本論文主要是藉由光性及電性的量測，包括光激發螢光頻譜(PL)、電容電壓(C-V)、導納頻譜(C-F&G-F)、深層能階暫態頻譜儀(DLTS)的量測，來探討在InAsN/InGaAs這種quantum dot-in-well (DWELL) 結構中，其量子能階，缺陷能階和電子放射機制經由快速熱退火(rapid thermal annealing)後的改變。樣品是InAs量子點成長2.2 ML，並摻入17%的氮，所形成的InAsN量子點 (As-grown)，再予以熱退火700℃ 2分鐘(RTA 700)和800℃ 3分鐘 (RTA 800)作為進一步研究。 由TEM分析上發現摻入氮的樣品其量子點尺寸下降，以至於在PL量測中未得到預期的波長紅移現象，並且可看見InAsN量子點的發光效率降低和半高寬(full width at half maximum, FWHM)變寬的現象，以及出現一個不同於量子點的低能量訊號(localized states)，推測以上現象是因為所摻入的氮含量高達17%所致。 氮分佈的不均勻使得發光效率變低，而且氮本身的群聚效應在量子能階附近產生了localized states ，且經由傅立葉分析(Fast Fourier filtered image)觀察，在量子點周圍發現一些錯位差排缺陷(misfit dislocation defect)，這些現象都將影響電子的放射機制。 樣品經過熱退火過程後，在PL量測中可看到量子訊號增強，localized states訊號減弱，這是因為氮在量子點中分佈變均勻及摻氮所產生的點缺陷減少，降低非輻射再結合的現象，PL強度因而增強；而電性量測中更可發現localized states減少，使背景摻雜濃度恢復，電子放射機制因而改變，同時也觀察到量子穿隧效應。在論文中也使用理論計算模擬電性量測結果，證明熱退火過程確實讓樣品的量子特性恢復。
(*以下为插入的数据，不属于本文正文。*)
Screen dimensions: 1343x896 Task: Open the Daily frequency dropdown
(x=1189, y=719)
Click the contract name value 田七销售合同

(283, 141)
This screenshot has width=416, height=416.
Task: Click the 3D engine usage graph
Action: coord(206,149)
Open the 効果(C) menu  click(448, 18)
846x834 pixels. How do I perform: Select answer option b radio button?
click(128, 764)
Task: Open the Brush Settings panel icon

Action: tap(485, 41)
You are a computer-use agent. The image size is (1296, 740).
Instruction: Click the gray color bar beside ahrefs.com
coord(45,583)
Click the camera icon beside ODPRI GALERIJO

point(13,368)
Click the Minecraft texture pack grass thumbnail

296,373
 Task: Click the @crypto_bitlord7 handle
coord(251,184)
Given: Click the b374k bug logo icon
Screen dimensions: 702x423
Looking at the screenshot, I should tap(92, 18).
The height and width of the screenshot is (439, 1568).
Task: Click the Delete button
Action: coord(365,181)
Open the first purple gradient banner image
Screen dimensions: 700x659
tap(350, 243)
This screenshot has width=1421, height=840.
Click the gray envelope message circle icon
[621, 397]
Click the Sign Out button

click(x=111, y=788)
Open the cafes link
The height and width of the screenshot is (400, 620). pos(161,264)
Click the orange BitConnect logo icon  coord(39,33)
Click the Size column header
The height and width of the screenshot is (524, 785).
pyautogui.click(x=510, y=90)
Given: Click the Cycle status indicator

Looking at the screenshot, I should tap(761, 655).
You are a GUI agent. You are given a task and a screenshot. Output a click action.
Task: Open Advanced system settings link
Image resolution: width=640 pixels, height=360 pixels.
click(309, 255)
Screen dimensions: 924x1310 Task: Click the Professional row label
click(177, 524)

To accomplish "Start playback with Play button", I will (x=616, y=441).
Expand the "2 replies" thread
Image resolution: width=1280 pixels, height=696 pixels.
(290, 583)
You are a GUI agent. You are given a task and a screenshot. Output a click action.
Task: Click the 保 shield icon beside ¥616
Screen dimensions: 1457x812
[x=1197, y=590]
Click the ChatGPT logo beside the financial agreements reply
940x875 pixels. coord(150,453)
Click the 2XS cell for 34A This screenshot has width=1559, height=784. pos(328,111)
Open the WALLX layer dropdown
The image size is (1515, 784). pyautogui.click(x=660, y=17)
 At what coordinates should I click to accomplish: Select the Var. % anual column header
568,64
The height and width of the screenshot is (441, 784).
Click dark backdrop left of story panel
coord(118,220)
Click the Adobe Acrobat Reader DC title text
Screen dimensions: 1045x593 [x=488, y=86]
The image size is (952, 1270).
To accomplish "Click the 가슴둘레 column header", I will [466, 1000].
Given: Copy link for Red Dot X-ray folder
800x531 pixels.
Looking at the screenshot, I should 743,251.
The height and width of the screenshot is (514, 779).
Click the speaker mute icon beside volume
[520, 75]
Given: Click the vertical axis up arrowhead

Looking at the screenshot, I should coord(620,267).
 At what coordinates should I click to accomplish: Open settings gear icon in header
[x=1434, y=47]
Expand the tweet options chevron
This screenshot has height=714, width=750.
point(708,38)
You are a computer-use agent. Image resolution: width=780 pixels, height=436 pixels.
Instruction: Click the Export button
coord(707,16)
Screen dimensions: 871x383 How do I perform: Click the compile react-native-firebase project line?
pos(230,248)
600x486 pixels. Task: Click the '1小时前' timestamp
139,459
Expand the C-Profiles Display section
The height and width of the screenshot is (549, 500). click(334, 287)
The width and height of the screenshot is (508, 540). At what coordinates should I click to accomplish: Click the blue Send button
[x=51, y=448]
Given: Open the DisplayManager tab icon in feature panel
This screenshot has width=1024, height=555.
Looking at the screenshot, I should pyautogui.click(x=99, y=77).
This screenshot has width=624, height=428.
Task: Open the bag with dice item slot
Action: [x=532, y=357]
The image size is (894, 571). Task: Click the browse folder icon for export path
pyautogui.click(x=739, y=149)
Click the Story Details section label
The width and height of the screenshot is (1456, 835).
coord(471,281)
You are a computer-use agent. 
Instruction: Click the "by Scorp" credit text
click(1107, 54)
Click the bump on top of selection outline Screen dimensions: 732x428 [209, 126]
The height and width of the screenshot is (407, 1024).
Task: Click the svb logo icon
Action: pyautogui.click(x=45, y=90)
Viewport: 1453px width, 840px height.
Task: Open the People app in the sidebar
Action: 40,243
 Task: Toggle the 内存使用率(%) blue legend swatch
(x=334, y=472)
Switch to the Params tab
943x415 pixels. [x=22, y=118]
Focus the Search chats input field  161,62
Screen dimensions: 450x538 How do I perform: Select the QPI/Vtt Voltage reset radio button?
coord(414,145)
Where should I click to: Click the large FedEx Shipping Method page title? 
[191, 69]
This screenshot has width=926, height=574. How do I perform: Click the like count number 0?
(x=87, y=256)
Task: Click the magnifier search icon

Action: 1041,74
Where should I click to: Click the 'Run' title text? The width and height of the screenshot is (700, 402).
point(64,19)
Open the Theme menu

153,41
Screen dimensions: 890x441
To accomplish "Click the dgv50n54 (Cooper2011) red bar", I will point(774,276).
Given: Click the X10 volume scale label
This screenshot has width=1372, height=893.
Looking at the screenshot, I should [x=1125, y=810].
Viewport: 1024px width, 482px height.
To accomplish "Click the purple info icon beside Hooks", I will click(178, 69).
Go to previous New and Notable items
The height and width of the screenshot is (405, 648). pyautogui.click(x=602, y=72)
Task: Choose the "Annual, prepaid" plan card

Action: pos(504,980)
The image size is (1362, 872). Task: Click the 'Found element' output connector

The effects of post-growth thermal annealing on optical and electrical properties of InAsN /InGaAs dot-in -well structures grown by molecular beam epitaxy on GaAs(100) were studied by using capacitance-voltage (C-V) profiling, bias-dependent deep level transient spectroscopy (DLTS) and photoluminescence (PL) measurements. An unexpected blueshift of the PL emission energy of the InAs QDs with N incorporation is observed. This effect could be induced by a decrease of QDs size with N incorporation. In addition, a broadening of the QDs PL emission and a decrease in PL intensity are seen, which is attributed to the QD size fluctuations, due to a wide energy distribution of the density of states. After annealing, the PL intensity is increased and the PL linewidth is reduced. Furthermore, the low energy tail created by N incorporation is reduced by the annealing process. These results suggest that annealing can reduce compositional fluctuation between the QDs and remove the non-radiative centers associated with the point defects. Also, a significant improvement on the electrical properties of the rapid thermal annealing (RTA) samples can be obtained. After annealing, the C-V spectra show that a C plateau is split into two plateaus, corresponding to the quantum states and localized states. The result suggests that the thermal annealing process improves the quality of QDs. Furthermore, the carrier-depletion effect is reduced and a quantum tunneling effect is observed. In summary, annealing recovers the background concentration due to the decrease of the localized states. It enhances the quantum effect of InAsN /InGaAs dot-in-well structures, which can be seen from the optical and electrical measurements. The result of C-V simulation is consistent with the experiment data.